● Exercise inputs

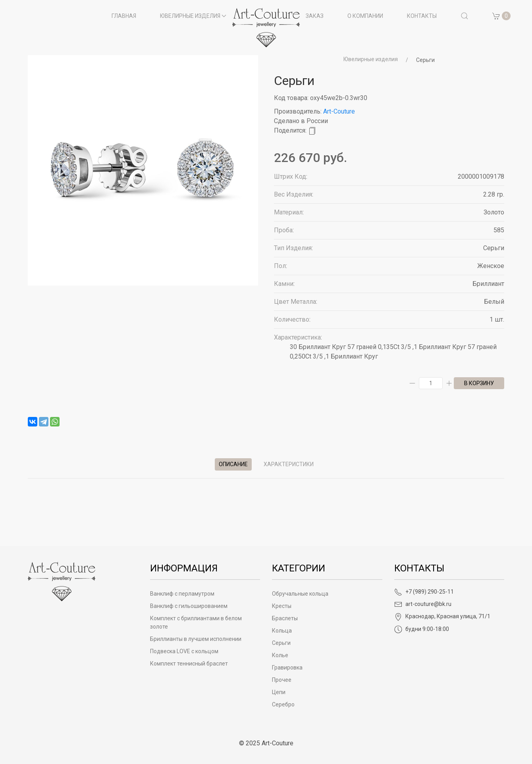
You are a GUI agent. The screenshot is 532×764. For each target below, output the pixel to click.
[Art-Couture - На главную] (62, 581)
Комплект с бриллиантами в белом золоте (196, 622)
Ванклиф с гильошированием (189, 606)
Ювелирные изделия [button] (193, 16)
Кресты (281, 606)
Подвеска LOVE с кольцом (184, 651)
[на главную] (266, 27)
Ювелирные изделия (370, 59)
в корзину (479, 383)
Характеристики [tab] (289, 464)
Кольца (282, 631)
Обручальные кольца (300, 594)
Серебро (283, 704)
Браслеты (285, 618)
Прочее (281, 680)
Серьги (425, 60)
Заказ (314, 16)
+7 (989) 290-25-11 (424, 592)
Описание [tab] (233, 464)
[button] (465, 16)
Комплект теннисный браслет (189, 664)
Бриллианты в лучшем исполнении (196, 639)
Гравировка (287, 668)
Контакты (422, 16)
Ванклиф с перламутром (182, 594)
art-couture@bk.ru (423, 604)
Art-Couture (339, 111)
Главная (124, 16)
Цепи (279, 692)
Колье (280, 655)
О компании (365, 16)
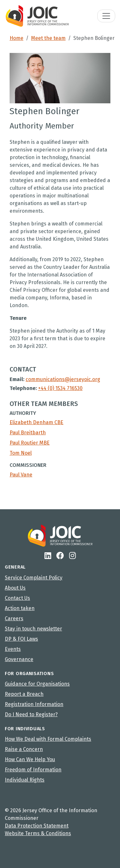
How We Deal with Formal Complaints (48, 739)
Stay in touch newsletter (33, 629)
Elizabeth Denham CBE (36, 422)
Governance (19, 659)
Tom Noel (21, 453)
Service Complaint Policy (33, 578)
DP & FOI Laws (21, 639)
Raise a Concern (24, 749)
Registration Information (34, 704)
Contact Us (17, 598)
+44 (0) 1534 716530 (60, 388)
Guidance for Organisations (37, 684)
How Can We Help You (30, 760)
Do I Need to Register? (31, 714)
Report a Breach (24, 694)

--

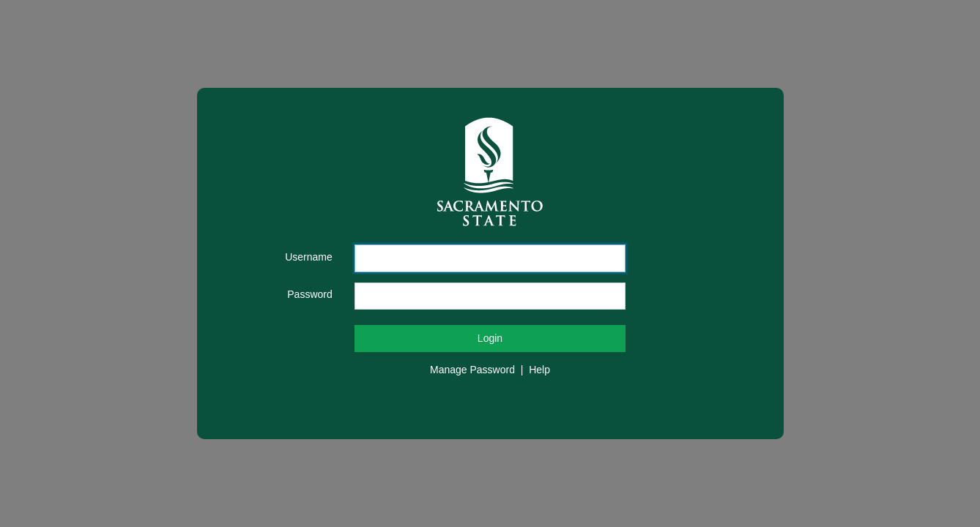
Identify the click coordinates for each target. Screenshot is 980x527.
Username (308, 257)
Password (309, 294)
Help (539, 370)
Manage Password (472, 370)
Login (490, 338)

...

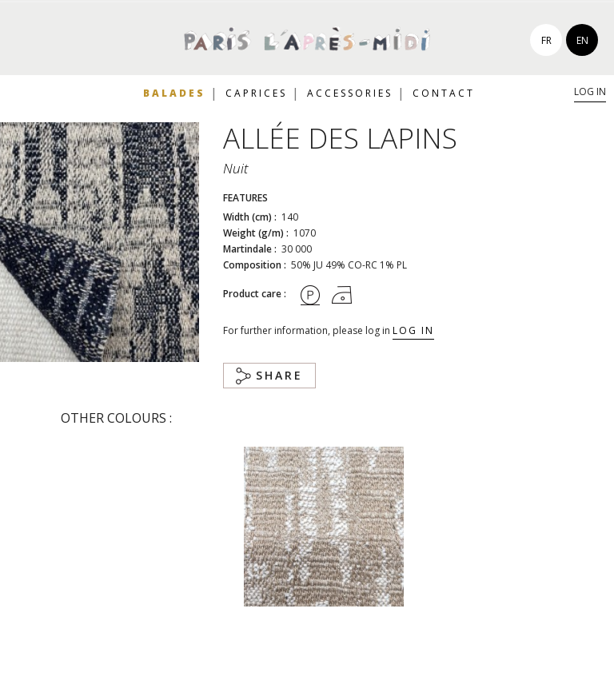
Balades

● Stated exercise
Copy the data above word for word, starting with the line that contains "Комплект с бриллиантами" and going on through the line that contains "Характеристики [tab] (289, 464)".

● Written response
Комплект с бриллиантами в белом золоте (196, 622)
Ванклиф с гильошированием (189, 606)
Ювелирные изделия [button] (193, 16)
Кресты (281, 606)
Подвеска LOVE с кольцом (184, 651)
[на главную] (266, 27)
Ювелирные изделия (370, 59)
в корзину (479, 383)
Характеристики [tab] (289, 464)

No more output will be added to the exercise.